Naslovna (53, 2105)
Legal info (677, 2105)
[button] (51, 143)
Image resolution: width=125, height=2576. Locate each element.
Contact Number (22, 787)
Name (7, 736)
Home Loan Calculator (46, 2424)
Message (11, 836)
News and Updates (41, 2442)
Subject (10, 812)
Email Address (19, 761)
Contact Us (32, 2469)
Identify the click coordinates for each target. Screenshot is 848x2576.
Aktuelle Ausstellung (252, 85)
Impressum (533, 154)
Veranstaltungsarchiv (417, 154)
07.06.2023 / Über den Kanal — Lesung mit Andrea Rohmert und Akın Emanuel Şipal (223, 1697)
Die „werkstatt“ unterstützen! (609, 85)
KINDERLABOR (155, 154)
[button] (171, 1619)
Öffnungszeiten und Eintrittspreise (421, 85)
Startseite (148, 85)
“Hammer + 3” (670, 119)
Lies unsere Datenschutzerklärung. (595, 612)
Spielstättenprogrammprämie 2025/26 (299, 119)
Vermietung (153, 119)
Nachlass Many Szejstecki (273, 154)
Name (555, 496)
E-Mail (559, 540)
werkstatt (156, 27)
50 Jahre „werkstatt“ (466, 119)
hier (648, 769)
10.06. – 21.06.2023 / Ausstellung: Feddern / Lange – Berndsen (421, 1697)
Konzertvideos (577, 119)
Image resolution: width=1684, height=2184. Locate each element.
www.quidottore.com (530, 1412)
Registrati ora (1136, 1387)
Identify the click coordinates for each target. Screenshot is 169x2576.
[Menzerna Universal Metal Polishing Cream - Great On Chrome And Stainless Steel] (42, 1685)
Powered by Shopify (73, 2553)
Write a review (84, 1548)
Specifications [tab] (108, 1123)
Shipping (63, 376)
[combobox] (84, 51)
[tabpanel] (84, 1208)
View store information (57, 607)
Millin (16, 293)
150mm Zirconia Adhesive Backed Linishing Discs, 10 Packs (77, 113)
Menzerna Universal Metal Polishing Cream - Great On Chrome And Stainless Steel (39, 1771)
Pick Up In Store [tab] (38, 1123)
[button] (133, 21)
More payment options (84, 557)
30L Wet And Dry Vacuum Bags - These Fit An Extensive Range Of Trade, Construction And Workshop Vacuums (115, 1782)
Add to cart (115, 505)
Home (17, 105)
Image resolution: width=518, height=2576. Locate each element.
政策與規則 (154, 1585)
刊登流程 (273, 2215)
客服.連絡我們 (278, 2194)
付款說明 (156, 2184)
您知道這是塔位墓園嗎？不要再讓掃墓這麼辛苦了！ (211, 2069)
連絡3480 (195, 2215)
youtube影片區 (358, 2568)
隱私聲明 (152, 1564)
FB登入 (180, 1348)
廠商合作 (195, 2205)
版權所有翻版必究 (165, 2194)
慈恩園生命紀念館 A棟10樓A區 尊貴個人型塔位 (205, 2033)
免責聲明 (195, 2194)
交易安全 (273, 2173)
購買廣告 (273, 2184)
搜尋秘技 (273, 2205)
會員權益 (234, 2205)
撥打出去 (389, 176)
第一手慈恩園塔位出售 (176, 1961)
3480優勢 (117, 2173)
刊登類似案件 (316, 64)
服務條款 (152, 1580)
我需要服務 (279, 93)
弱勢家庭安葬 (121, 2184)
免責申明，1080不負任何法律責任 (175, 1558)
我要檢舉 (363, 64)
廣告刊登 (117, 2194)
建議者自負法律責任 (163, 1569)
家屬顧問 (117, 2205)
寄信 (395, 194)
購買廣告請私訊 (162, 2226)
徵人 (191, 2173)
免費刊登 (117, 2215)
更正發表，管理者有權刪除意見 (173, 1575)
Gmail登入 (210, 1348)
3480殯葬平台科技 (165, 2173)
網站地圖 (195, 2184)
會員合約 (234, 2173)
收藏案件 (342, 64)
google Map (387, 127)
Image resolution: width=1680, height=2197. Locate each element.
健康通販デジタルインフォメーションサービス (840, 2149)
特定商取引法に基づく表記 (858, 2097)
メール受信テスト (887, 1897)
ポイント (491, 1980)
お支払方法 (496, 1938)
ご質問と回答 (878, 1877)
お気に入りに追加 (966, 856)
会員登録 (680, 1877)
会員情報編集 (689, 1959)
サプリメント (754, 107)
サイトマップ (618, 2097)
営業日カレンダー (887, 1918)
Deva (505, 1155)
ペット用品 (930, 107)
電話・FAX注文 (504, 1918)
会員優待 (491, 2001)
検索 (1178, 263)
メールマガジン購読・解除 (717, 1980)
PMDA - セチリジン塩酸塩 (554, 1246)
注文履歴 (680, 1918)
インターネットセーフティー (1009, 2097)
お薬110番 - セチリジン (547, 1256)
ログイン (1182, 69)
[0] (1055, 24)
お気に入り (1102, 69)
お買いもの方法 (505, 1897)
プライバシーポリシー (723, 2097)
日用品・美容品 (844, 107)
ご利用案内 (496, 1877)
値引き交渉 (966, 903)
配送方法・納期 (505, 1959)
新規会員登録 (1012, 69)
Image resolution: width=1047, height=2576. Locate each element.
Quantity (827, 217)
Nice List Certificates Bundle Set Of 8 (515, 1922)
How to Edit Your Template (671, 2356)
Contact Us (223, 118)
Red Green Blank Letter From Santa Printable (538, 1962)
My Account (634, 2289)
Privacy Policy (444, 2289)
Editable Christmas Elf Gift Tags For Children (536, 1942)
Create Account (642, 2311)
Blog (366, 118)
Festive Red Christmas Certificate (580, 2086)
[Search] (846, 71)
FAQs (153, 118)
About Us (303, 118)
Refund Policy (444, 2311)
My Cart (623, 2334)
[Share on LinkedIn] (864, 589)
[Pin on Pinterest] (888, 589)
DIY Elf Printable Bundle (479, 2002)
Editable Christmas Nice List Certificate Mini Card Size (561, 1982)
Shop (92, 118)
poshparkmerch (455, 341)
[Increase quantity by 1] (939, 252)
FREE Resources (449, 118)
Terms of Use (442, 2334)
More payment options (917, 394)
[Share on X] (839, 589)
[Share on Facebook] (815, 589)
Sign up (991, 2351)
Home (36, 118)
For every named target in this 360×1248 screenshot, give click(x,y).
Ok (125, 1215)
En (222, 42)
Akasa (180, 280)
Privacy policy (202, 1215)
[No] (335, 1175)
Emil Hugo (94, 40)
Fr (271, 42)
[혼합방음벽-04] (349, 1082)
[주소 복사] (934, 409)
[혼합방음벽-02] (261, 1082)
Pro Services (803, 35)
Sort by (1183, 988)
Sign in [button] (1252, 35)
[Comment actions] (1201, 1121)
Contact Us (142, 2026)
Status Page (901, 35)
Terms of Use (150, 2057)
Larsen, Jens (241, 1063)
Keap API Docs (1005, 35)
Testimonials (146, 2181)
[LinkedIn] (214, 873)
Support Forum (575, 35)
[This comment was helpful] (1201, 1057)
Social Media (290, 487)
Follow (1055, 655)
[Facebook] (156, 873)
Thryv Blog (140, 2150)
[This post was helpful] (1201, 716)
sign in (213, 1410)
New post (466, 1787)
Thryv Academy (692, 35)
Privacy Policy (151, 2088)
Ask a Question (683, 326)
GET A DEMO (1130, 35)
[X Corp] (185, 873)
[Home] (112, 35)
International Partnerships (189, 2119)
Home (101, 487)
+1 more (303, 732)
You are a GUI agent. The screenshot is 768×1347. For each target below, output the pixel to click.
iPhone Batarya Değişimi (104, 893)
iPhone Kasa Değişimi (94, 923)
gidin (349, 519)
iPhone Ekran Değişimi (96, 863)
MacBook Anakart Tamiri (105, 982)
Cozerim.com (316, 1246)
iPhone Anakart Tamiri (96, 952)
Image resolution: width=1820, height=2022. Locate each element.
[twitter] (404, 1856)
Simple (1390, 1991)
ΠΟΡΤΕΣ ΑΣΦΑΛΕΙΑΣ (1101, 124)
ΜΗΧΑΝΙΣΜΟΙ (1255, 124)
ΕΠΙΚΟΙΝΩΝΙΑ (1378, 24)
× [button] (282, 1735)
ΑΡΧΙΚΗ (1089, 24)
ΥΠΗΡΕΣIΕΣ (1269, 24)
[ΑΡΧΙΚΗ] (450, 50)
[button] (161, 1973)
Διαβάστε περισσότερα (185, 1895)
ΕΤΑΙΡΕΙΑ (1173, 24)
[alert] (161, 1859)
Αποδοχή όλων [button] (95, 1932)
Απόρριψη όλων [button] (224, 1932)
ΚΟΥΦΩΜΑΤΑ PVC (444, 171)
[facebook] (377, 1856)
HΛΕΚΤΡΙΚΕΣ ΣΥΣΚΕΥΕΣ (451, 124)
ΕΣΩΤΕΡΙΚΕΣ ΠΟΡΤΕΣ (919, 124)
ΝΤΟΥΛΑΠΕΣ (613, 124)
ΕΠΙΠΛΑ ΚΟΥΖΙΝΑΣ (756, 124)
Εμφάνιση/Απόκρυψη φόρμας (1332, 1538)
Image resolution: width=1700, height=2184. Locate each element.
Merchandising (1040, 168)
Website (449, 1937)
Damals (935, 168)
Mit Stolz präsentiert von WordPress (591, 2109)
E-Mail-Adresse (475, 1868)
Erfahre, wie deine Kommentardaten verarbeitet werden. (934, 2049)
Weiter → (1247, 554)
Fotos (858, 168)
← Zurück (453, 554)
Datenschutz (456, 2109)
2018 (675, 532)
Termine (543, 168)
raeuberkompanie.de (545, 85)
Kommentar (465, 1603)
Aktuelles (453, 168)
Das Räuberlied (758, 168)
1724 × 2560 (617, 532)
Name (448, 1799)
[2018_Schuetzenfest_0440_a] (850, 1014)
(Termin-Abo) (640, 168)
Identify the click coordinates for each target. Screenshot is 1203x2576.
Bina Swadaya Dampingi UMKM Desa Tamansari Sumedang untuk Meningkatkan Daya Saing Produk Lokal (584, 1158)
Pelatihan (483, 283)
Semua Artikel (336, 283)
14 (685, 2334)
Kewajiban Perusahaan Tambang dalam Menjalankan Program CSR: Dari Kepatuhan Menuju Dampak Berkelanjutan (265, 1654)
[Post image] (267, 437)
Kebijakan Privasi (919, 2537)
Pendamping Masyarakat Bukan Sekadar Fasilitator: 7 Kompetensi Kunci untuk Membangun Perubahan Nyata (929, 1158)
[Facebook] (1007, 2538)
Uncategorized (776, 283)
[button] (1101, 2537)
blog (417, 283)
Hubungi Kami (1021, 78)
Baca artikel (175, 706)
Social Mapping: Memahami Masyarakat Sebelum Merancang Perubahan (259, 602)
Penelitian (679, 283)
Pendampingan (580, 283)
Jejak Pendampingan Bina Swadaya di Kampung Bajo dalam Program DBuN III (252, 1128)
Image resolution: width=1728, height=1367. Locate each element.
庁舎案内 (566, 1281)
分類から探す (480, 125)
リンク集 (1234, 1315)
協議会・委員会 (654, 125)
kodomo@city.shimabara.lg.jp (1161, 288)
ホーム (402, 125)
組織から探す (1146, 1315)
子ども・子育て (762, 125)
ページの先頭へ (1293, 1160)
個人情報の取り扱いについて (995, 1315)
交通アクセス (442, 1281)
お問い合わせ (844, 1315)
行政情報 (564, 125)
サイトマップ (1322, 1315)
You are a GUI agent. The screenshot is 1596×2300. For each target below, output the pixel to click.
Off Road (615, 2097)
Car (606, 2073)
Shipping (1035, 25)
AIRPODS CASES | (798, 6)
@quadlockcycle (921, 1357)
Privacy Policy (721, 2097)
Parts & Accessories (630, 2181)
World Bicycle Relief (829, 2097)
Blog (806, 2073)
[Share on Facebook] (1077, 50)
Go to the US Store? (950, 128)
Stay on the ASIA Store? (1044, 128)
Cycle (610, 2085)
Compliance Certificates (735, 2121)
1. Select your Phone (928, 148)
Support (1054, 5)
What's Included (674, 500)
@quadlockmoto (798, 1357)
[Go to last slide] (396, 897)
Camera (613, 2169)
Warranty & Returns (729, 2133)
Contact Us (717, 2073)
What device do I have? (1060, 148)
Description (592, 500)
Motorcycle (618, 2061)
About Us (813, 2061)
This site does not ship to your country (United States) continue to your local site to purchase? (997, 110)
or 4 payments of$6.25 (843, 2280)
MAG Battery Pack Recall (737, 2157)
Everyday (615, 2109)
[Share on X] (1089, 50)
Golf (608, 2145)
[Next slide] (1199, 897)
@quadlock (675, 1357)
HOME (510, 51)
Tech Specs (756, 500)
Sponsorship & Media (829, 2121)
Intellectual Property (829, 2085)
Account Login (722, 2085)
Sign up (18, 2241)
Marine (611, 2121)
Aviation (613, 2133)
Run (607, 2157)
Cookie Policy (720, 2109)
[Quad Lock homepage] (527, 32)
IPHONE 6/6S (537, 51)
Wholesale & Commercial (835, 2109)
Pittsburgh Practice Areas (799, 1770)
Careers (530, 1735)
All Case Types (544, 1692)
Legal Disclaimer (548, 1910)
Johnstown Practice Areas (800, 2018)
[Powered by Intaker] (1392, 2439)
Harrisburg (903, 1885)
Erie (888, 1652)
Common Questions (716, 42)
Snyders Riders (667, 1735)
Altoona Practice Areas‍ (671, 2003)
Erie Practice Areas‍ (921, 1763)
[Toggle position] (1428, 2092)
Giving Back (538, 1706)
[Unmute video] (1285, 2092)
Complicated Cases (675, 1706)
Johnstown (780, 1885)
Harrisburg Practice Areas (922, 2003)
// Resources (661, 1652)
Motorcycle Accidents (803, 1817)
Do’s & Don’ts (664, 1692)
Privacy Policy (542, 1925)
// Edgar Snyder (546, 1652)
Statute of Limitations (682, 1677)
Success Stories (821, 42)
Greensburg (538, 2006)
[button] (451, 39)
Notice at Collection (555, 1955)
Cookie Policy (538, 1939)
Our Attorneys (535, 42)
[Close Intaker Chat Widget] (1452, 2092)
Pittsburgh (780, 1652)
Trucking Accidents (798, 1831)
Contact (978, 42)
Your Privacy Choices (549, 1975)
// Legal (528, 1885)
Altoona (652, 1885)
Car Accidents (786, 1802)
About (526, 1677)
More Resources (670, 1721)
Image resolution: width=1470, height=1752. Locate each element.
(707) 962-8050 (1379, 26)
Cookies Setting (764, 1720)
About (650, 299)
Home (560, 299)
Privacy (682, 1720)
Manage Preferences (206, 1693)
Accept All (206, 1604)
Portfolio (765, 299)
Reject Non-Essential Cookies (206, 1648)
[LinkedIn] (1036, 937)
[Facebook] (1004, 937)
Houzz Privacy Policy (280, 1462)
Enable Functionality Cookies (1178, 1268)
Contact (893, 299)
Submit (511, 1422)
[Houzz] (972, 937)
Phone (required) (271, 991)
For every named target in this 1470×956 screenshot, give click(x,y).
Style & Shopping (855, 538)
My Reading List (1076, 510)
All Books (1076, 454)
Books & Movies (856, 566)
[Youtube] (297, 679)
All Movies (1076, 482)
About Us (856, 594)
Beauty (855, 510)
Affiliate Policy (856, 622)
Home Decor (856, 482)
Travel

- _Work required_
Check each line of the records above, and copy those that hold the word "height".

- _Solution_
Image resolution: width=125, height=2576. Locate each element.
Image resolution: width=1684, height=2184. Locate each element.
Image resolution: width=518, height=2576. Locate each element.
Image resolution: width=1680, height=2197. Locate each element.
Image resolution: width=1047, height=2576. Locate each element.
Image resolution: width=1820, height=2022. Locate each element.
Image resolution: width=1700, height=2184. Locate each element.
Image resolution: width=1728, height=1367. Locate each element.
Image resolution: width=1470, height=1752. Locate each element.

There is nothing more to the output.